Chapter 18. Packaging and Distributing Software

No matter how productive it makes you, a programming language won’t save you any time if you can’t take advantage of a body of code written by other people. A community works faster than any one person, and it’s usually easier to install and learn a library than to write and debug the same code yourself.

That is, if you can find the library in the first place. And if you’re not sucked into an mess of dependencies that grow and grow, making you want to write the code yourself just so you can be doing some real programming.

The success of Perl’s CPAN archive has made the Ruby community work on our own centralized code repository and packaging system. Whatever you think of Perl, you must admit that a Perl programmer can find just about any library they need in CPAN. If you write your own Perl library, you know where to send it: CPAN. This is not really a technical aspect of Perl, but it’s a powerful component of that language’s popularity.
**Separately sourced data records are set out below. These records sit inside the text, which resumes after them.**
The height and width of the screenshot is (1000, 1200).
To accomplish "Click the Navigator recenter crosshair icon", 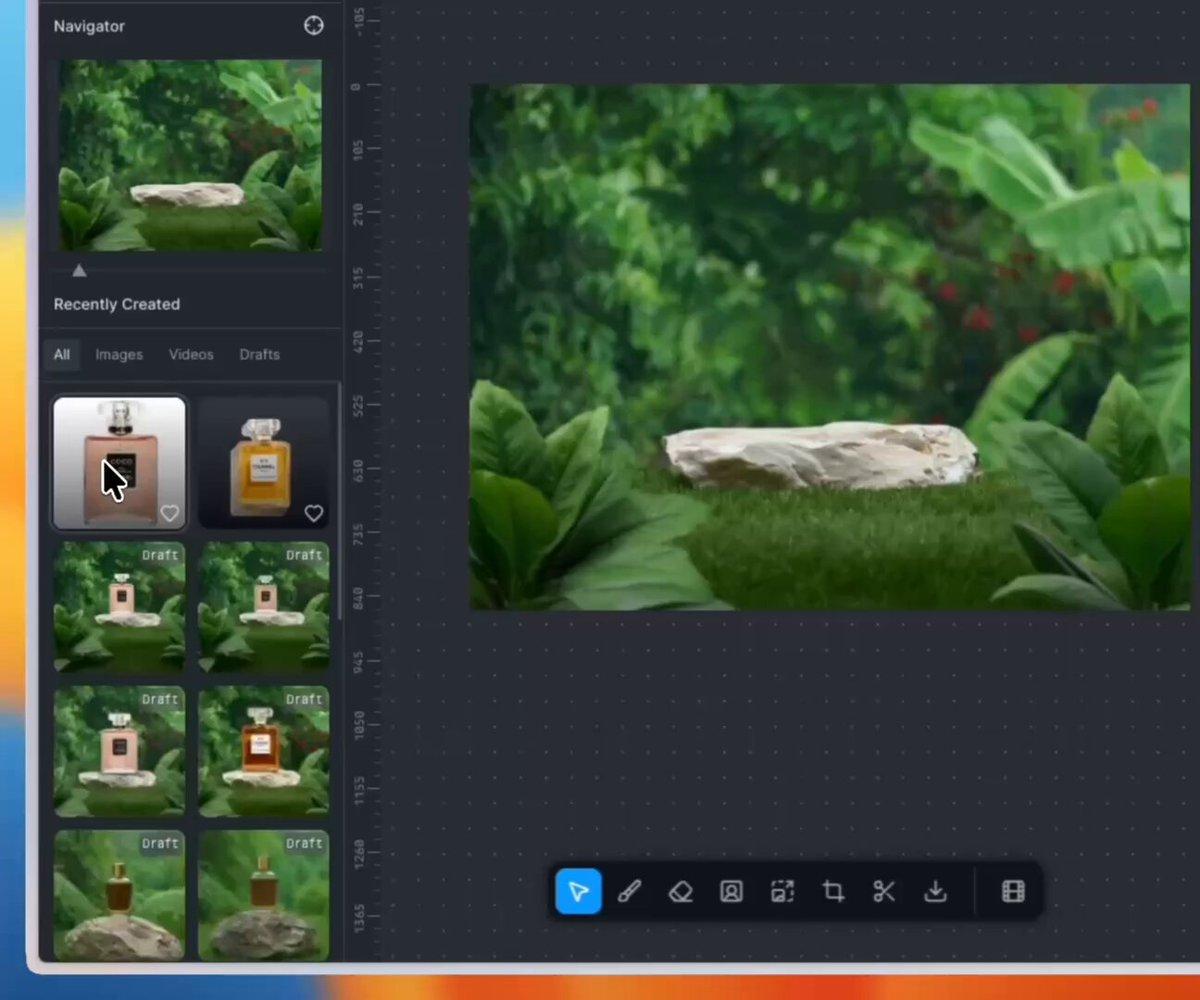I will click(x=313, y=25).
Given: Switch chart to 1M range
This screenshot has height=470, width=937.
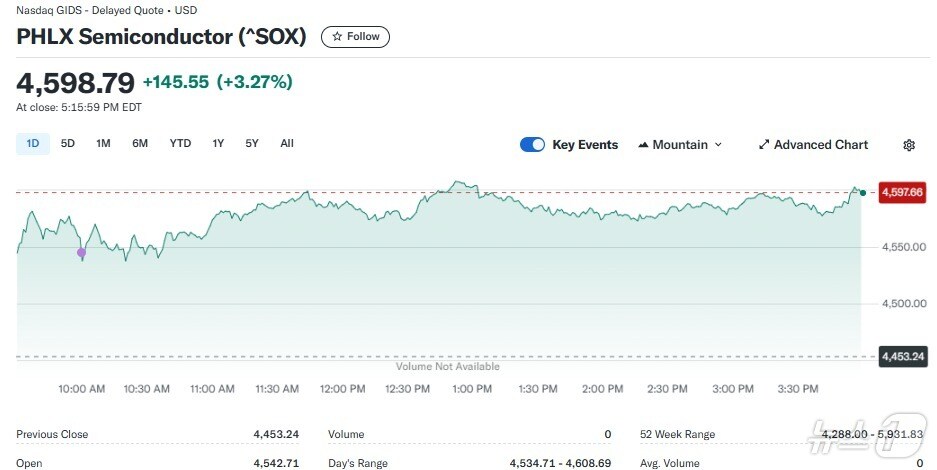Looking at the screenshot, I should click(103, 143).
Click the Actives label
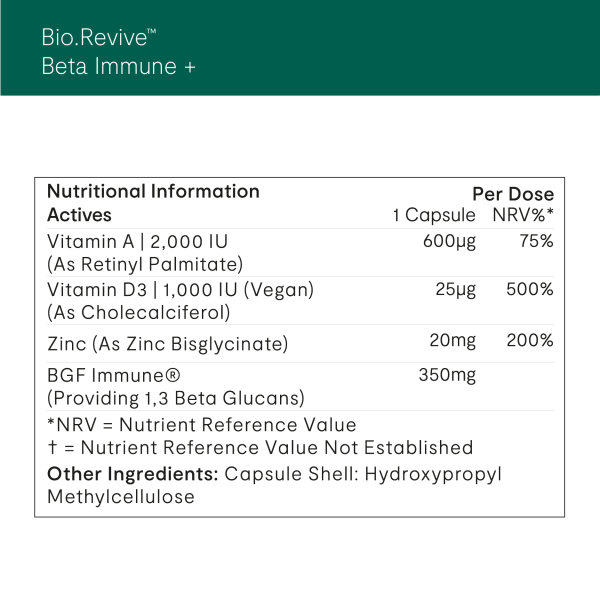Screen dimensions: 600x600 click(80, 215)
The problem of packaging is more a logistical problem than a technical one. It’s a matter of coordination: getting everyone to agree on a single mechanism for installing packages, and a single place to go to find those packages. For Ruby, the installation mechanism is Ruby gems (or rubygems or just “gems”), and rubyforge.org is the place to go to find gems (packaged libraries and programs).

In many recipes in this book, we tell you to use a gem for some task: the alternative is often to show you pages and ...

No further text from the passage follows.